There isn’t all that much to see here. It just calls all of our examples to demonstrate they work. The exception is `Name` examples. First, we create a `Name` object in java (the normal way) to show that works. Then we have one created by the JNI C code to show that works. Also, that the object from JNI is different than the first one.

Build

To make building easy I’m going to use CMake. This will build the C library and a .jar file with our Java application.

This is the same processes we used to wrap a C library.

CMakeLists.txt

cmake_minimum_required(VERSION 3.0)
project(demo)

find_package(Java REQUIRED)
find_package(JNI REQUIRED)
include(UseJava)

add_library (demo_lib SHARED
    demo_funcs.c
)
target_link_libraries (demo_lib ${JAVA_JVM_LIBRARY})
target_include_directories(demo_lib PRIVATE
    ${CMAKE_CURRENT_BINARY_DIR}
    ${CMAKE_CURRENT_SOURCE_DIR}
    ${JNI_INCLUDE_DIRS}
)

add_jar(${PROJECT_NAME}
        DemoFuncs.java 
        Main.java
        Name.java
    ENTRY_POINT Main
)

And now we can build.

$ mkdir build && cd build
$ JAVA_HOME=/Library/Java/JavaVirtualMachines/jdk1.8.0_72.jdk/Contents/Home/ cmake ..
$ make
$ java -jar demo.jar

Output

All that’s left is running the test app and verifying everything works.

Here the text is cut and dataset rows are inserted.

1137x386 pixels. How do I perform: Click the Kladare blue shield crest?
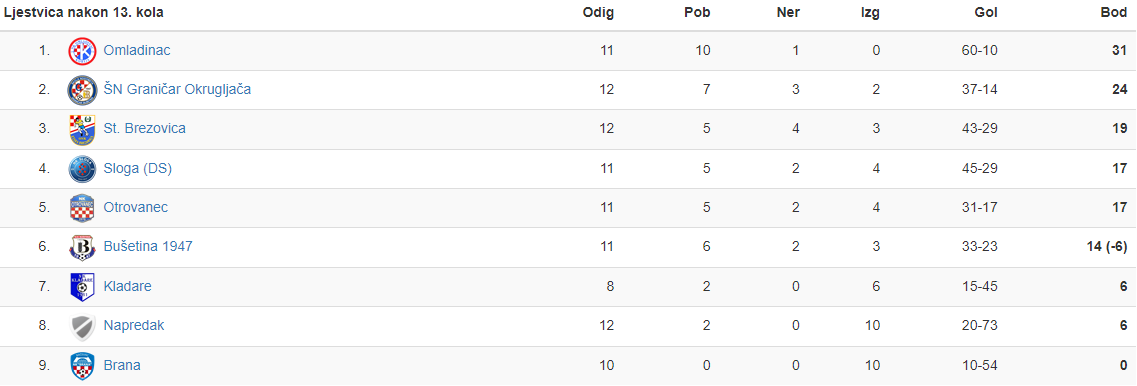pos(82,287)
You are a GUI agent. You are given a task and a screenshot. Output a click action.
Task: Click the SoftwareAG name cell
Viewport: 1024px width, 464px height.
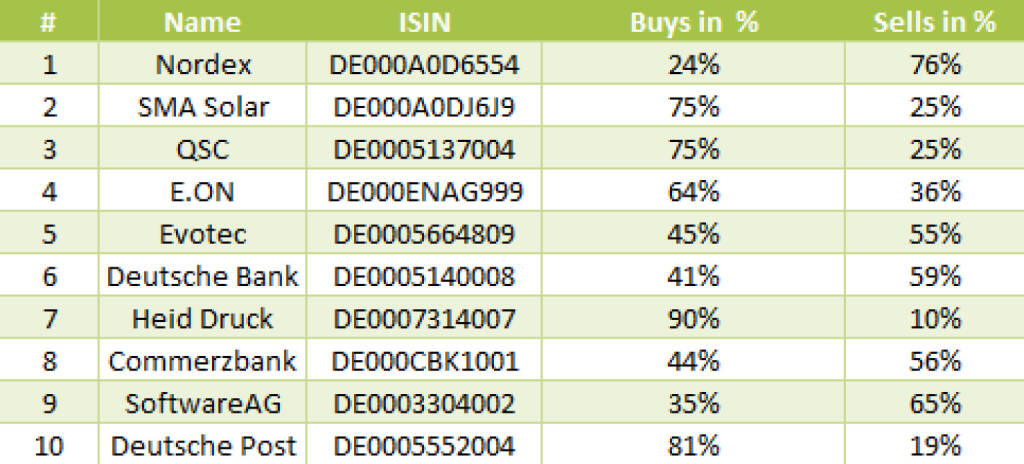click(x=203, y=404)
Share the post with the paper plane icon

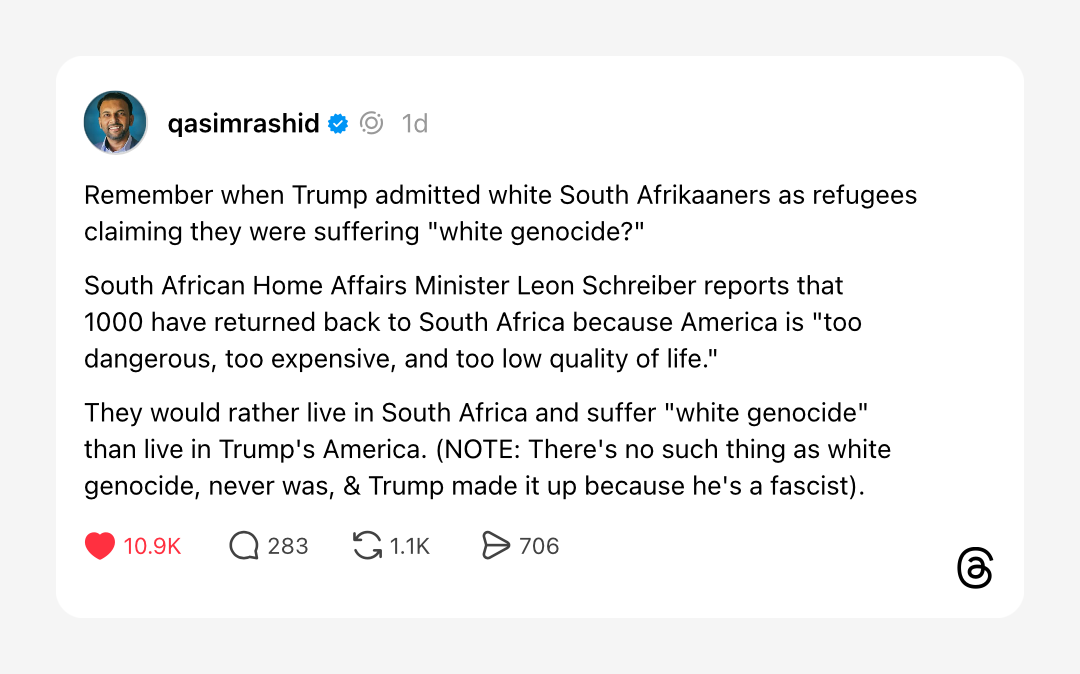pyautogui.click(x=496, y=546)
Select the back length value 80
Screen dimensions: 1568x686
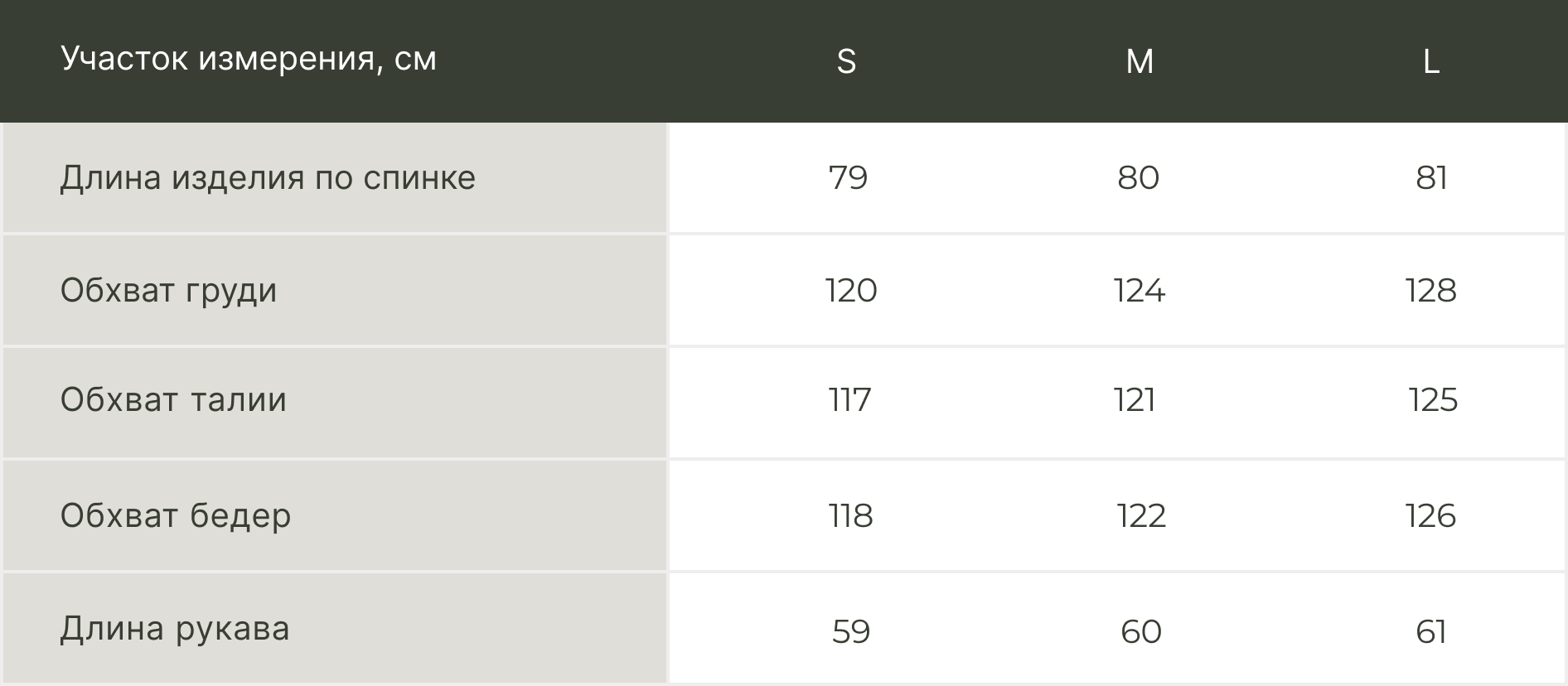click(x=1138, y=178)
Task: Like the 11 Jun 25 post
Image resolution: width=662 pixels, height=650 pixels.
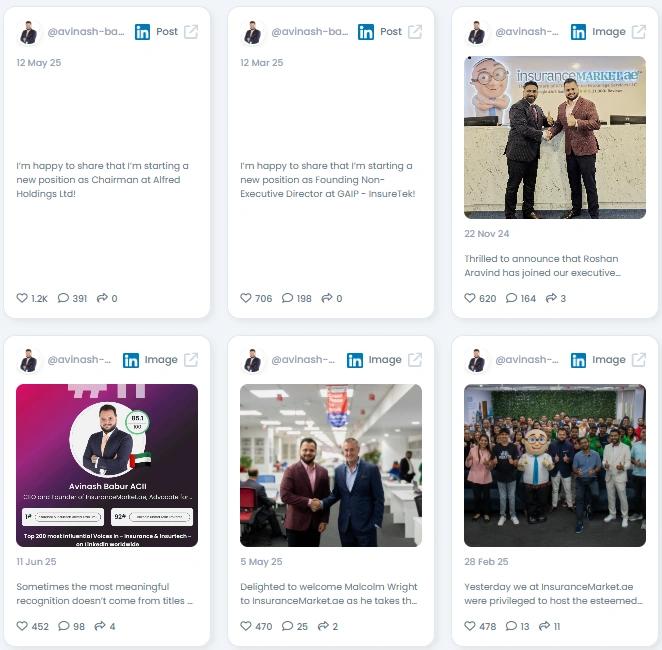Action: (x=22, y=626)
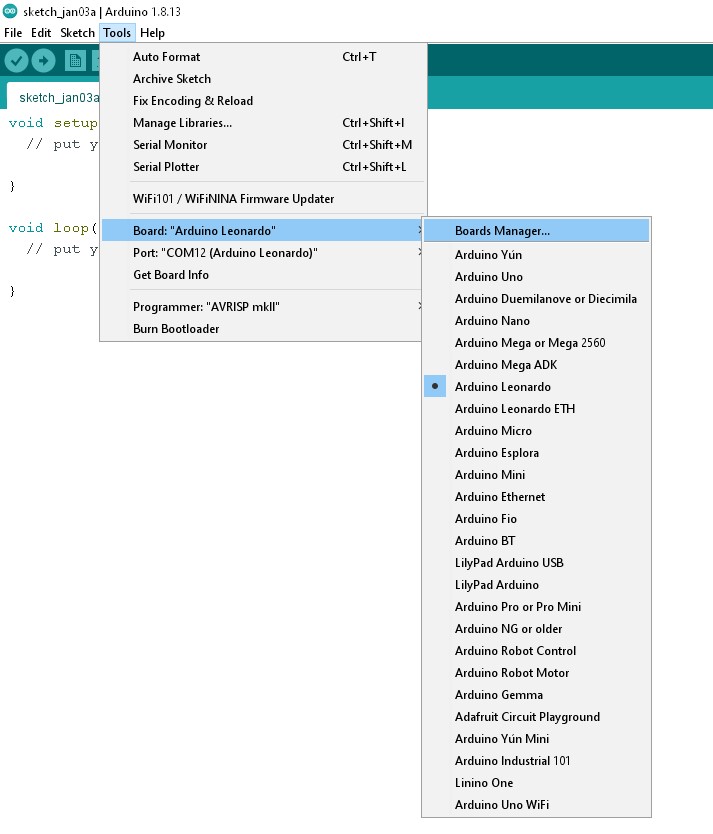713x834 pixels.
Task: Open Boards Manager...
Action: (536, 230)
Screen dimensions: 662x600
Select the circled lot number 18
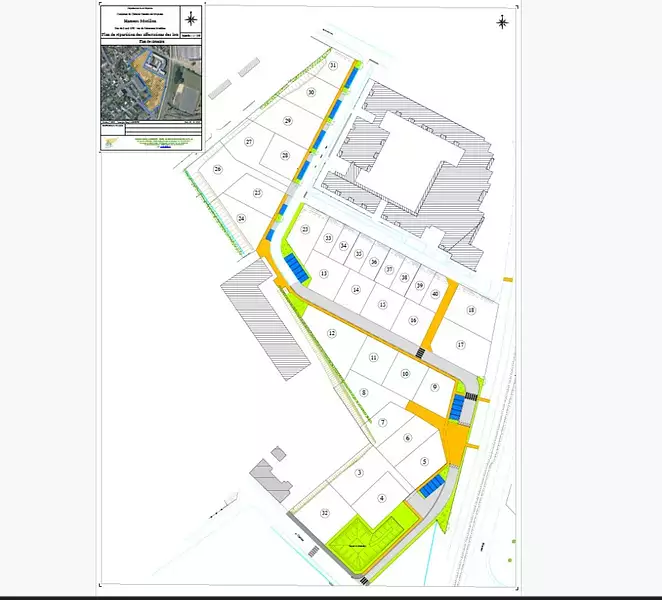471,311
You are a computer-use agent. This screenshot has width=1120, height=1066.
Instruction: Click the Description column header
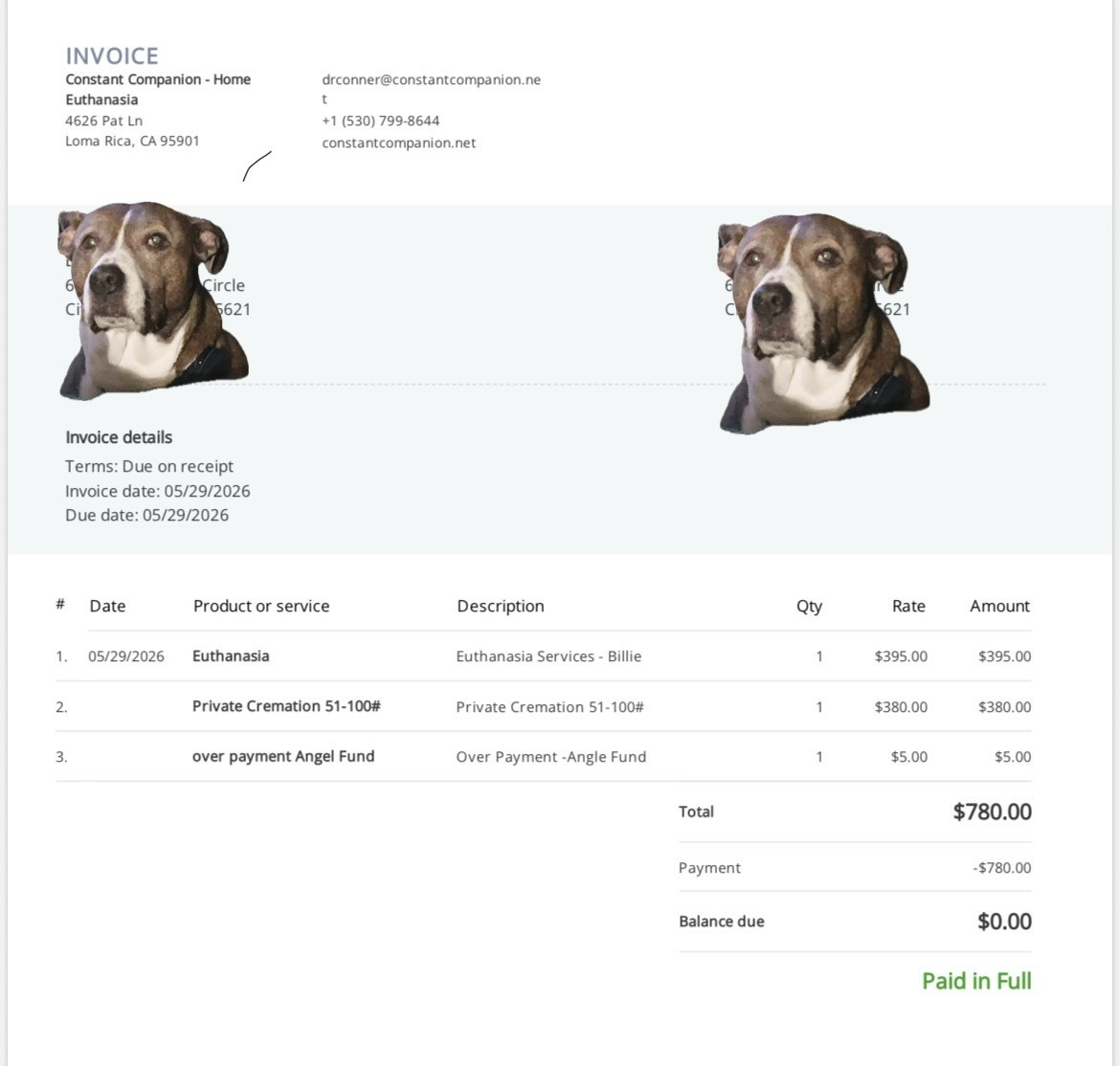501,606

demo_array_return: [1, 2, 3, 4, 5, 6, 7, 8]
demo_array_copy_inc: [2, 4, 6, 8, 5, 6, 7, 8]
demo_enum_val: WED
demo_enum_field_val: THU
demo_exception_1 caught throwable: I/Don't/Exist!
demo_exception_2 caught throwable: I/Don't/Exist!
demo_exception_3 caught exception: Something bad happened...
demo_exception_4: FAILURE!
Name from Java: My name is John Doe. I have 1 dog and 2 cats.
Name from JNI: My name is Jane Doe. I have 3 dogs and 0 cats.

Everything looks right to me.

Conclusion

JNI is very tricky and at times a bit obtuse. It’s so complex that this barely scratches the surface of working with it. What we’ve looked at are the basic things pretty much anyone using JNI needs to know about. Hopefully, you don’t have to work with JNI very often, if ever.